4 Responses to "Questioning WIRED’s “Carbon Blindness”

  •  

    Geoff,

    With this being Memorial Day weekend (no babysitting!), I haven’t read the entire article but I did read the intro and the counterpoint and a few of the sections. Let’s face it, even if there are some things you disagree with, the article accomplished a huge objective by inspiring you to twitter and blog about it – drawing greater attention to global warming.

    The problem is that even environmentalists are not taking global warming seriously enough. There’s a ton of focus on the 3 Rs (reduce, reuse, recycle) but not enough on global warming, which is the single most important issue we face. Global warming is scary and inconvenient, and people don’t want to deal with it. Look at the G-8 – they can’t even reach agreement on it. Fact is, nothing else matters if we can’t join together to combat global warming. (And I’m not suggesting that we abandon the other battles, but global warming is not getting the attention it deserves).

    I value your opinion, Geoff, so I don’t doubt your assessment that WIRED went over the edge in this article, but frankly, many in the environmental movement are at the point where ANYTHING any one can do to draw attention to global warming is fine by them.

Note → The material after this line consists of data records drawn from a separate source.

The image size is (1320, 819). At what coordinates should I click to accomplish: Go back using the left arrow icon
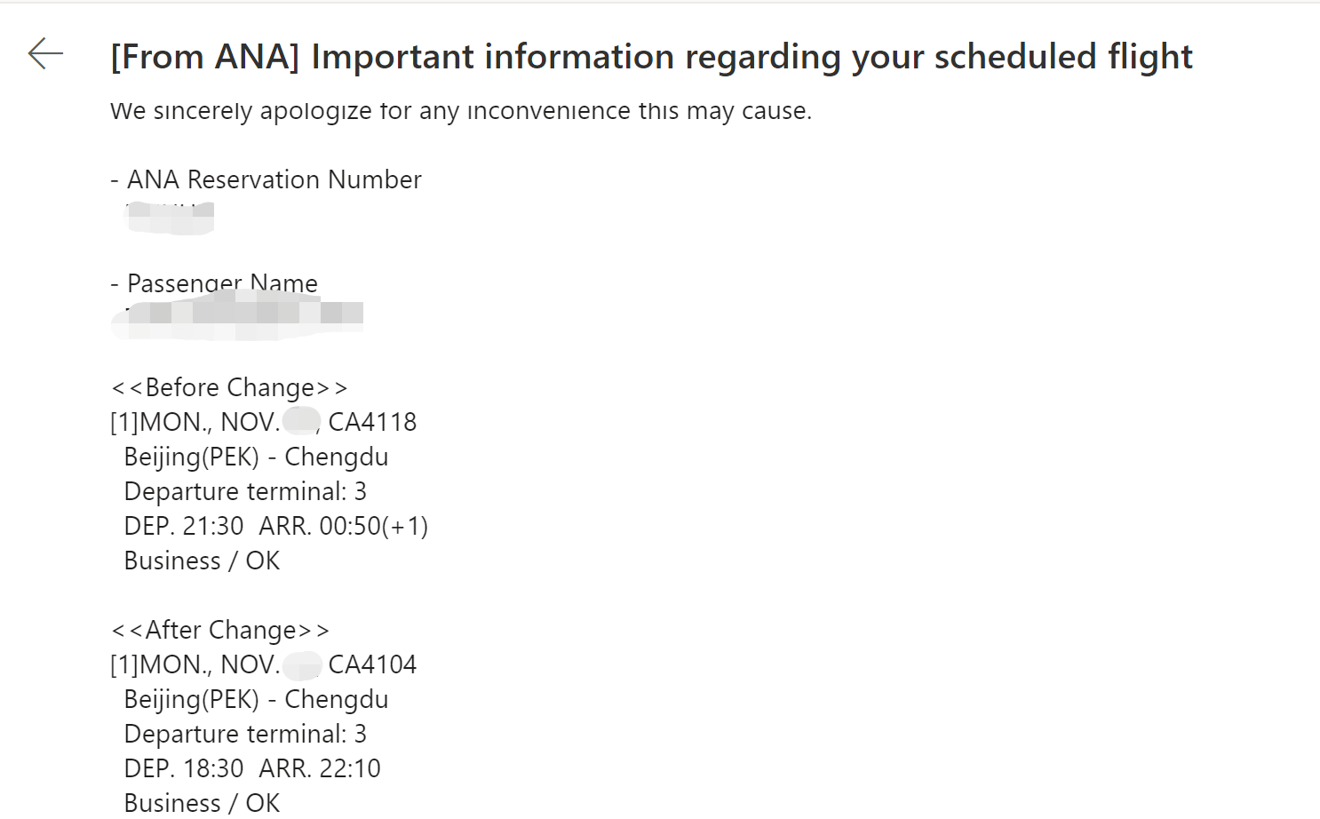point(45,54)
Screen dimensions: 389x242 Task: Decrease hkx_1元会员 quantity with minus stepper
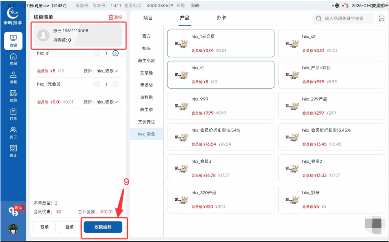[x=97, y=84]
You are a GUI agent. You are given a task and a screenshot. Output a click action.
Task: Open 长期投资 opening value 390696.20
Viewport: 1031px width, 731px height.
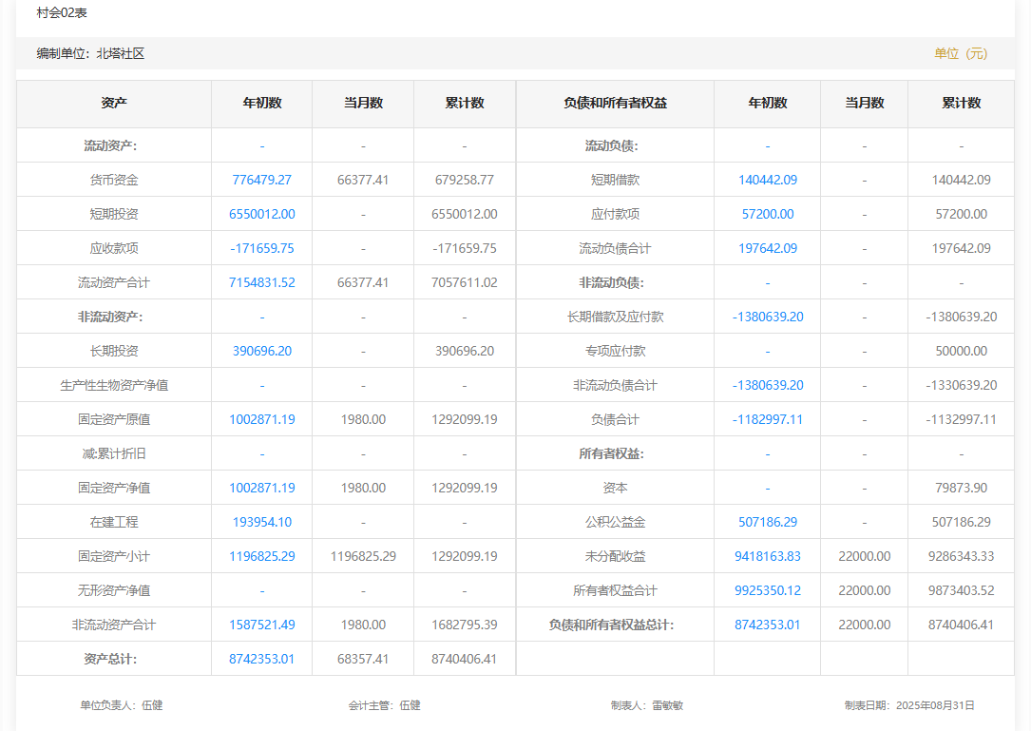point(261,351)
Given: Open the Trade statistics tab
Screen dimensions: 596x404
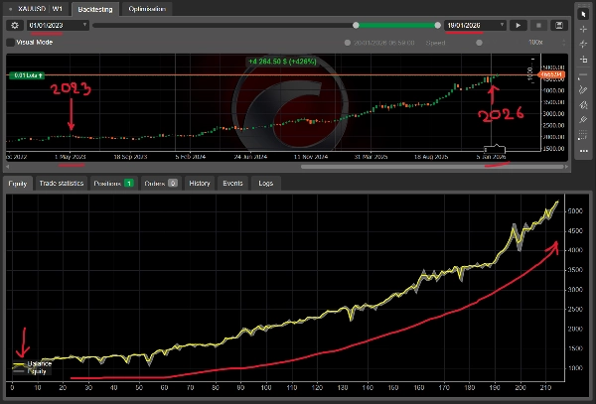Looking at the screenshot, I should tap(61, 184).
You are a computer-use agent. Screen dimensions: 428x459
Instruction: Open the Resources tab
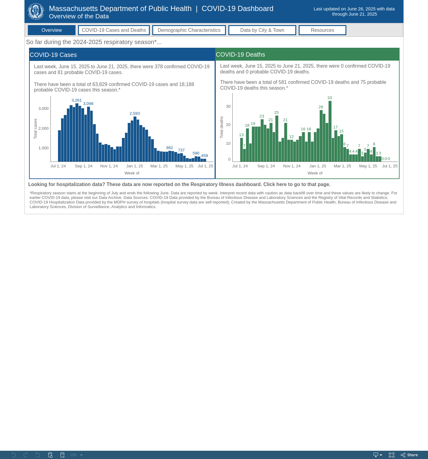pyautogui.click(x=322, y=30)
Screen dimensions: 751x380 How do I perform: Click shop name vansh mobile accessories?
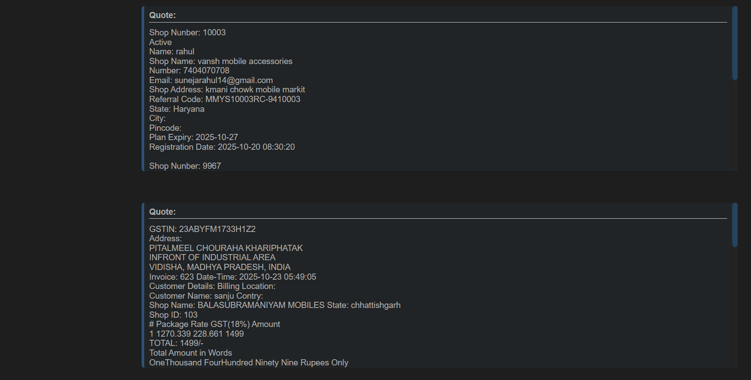coord(245,61)
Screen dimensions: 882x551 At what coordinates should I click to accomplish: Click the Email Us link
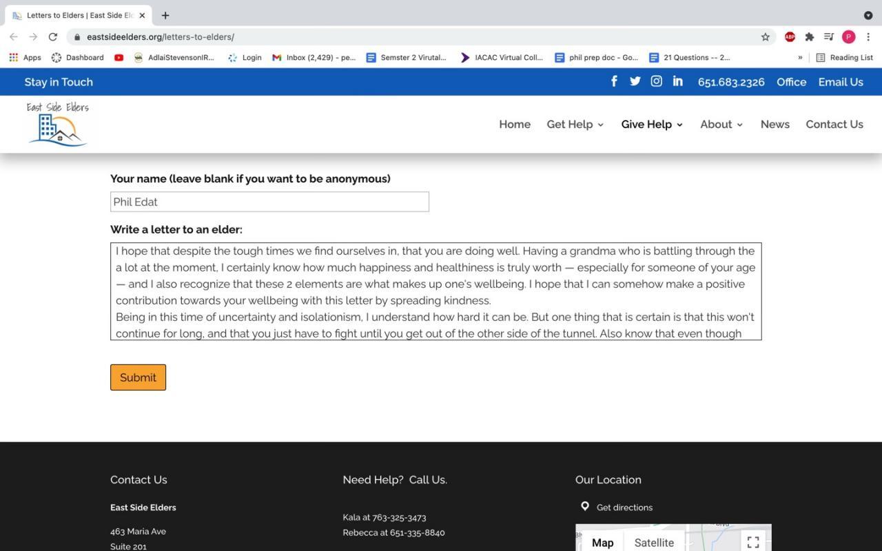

    The road to raising consciousness of global warming is a long one. Most people start with issues that concern them personally – this is where organics comes into the picture, as people realize that the personal care products we put on our bodies and the food we eat are loaded with toxins. (and to Wired’s point, plenty of us are eating organic AND local). Then comes awareness of other environmental issues. Sometimes I blog about global warming, but rather than change the focus of my blog, I spend a lot of time on my friend Marguerite’s blog, which I highly recommend to anyone interested in following the battle against climate change:

    http://lamarguerite.wordpress.com

     
  •  

    Settling for anything is not going to work, Lynn. Momentum is good, but if we solve one problem, a symptom, even as big as carbon footprints, we will only be putting our finger in the dike, waiting for the next leak.

     
  • friarminor Says:
     

    Environment is an ecosystem thingy. Every thing’s connected. Best treatment approach is holistic, much like the human body.

    Thanks for pointing it out, Geoff.

    Best.
    alain

     
  • Kay Says:
     

    Alain,

    Well said. Now how do we get policy makers in place who understand the implications of the need for a holistic approach to this problem. What a question, indeed!